UTF-8 Decoding, Wide Characters, and XML::Twig

thedoe has asked for the wisdom of the Perl Monks concerning the following question:

I have a weekly process that must take some XML input files, parse them for specific data, and output to a fixed width file. Some of these files are quite large (>100 MB), so I use XML::Twig to parse them. This script was no problem at all, until I was told that the program which uses my output files can not handle UTF-8. This was throwing the fixed width off, as they would get two odd characters instead of one UTF-8 character. One other caveat to this script is that it must be run on a Windows box (request from boss, non-negotiable).

One solution I had found was to set the encoding of the output file. I tried using open OUT, ">:encoding(ascii):crlf", 'test.txt';. The crlf is due to Windows, and the encoding was ASCII since that was all that could be handled.

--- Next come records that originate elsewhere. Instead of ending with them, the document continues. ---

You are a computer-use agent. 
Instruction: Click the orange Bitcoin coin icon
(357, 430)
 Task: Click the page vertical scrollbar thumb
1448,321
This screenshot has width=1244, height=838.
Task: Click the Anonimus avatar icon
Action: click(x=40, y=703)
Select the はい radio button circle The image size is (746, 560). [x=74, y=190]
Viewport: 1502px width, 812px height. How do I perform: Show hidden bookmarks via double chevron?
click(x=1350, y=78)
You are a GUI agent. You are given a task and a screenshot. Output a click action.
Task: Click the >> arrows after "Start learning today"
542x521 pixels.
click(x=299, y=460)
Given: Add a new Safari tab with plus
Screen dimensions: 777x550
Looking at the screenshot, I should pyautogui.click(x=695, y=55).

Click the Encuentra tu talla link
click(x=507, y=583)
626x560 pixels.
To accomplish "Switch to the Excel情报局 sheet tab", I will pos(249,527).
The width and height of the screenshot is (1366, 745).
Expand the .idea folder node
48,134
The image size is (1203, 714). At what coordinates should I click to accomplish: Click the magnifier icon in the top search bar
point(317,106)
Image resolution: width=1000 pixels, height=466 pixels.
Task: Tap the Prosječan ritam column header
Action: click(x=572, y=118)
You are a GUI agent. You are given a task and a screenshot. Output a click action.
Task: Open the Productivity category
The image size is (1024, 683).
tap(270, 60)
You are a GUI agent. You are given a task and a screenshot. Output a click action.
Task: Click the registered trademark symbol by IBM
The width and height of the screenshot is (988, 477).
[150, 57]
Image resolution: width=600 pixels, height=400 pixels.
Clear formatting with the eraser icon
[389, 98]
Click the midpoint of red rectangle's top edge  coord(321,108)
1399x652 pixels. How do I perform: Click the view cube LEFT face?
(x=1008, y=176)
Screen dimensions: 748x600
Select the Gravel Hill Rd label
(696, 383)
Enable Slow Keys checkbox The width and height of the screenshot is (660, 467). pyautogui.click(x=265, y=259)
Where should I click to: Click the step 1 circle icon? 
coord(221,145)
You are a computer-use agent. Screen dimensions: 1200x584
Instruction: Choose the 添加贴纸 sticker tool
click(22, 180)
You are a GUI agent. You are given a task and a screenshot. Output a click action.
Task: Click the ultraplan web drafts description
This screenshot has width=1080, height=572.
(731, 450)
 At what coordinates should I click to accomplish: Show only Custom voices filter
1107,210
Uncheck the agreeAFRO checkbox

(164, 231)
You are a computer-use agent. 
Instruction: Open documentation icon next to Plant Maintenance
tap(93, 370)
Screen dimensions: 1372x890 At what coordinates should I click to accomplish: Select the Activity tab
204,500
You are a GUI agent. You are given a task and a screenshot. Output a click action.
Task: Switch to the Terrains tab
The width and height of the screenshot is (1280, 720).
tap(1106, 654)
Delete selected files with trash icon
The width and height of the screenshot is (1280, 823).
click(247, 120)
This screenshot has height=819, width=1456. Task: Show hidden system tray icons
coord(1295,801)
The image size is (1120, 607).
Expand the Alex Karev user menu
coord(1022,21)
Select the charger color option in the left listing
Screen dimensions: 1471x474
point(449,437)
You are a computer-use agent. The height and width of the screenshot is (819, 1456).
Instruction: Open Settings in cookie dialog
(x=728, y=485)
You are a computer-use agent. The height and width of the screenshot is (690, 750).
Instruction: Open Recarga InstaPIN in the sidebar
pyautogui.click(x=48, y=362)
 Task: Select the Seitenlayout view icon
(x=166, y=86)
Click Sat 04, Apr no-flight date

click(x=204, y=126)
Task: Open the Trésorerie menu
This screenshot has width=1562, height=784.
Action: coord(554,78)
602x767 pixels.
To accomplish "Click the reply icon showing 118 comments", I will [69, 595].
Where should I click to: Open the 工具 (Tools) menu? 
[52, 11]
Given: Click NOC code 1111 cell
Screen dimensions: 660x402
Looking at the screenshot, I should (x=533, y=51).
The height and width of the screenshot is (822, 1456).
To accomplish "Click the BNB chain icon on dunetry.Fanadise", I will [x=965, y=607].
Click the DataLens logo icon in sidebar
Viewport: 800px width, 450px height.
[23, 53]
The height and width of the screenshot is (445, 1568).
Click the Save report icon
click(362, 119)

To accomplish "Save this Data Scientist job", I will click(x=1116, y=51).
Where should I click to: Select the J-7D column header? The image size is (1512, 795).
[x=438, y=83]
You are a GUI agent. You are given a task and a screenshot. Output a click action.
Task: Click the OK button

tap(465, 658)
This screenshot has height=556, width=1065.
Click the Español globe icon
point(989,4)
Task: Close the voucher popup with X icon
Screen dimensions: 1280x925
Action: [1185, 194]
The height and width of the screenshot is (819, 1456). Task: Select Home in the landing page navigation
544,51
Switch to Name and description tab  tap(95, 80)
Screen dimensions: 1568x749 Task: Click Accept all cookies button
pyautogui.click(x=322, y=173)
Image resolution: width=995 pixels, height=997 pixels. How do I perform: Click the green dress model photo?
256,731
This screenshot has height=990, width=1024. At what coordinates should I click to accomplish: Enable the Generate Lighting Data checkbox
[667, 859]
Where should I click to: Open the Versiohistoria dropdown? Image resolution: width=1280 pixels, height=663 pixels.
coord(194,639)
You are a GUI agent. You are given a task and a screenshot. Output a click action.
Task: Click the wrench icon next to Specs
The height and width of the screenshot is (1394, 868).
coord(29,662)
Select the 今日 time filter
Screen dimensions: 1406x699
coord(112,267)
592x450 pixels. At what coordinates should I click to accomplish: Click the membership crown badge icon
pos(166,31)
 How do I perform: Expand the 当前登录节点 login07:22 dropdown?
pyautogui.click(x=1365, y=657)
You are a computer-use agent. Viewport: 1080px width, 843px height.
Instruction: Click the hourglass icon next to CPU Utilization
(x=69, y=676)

The problem with this is it would output a warning (ex: "\x{00e9}" does not map to ascii.) when it came across a non-ASCII character and the output file would contain \x{00e9}. This is unacceptable both for length and readability.

After looking and reading around a bit more, I found the Encode module. Using the from_to function seemed to decode the UTF-8 I was getting into ASCII exactly how I needed. A "?" was substituted for non-ASCII characters. That solution was perfect for readability and maintained the length.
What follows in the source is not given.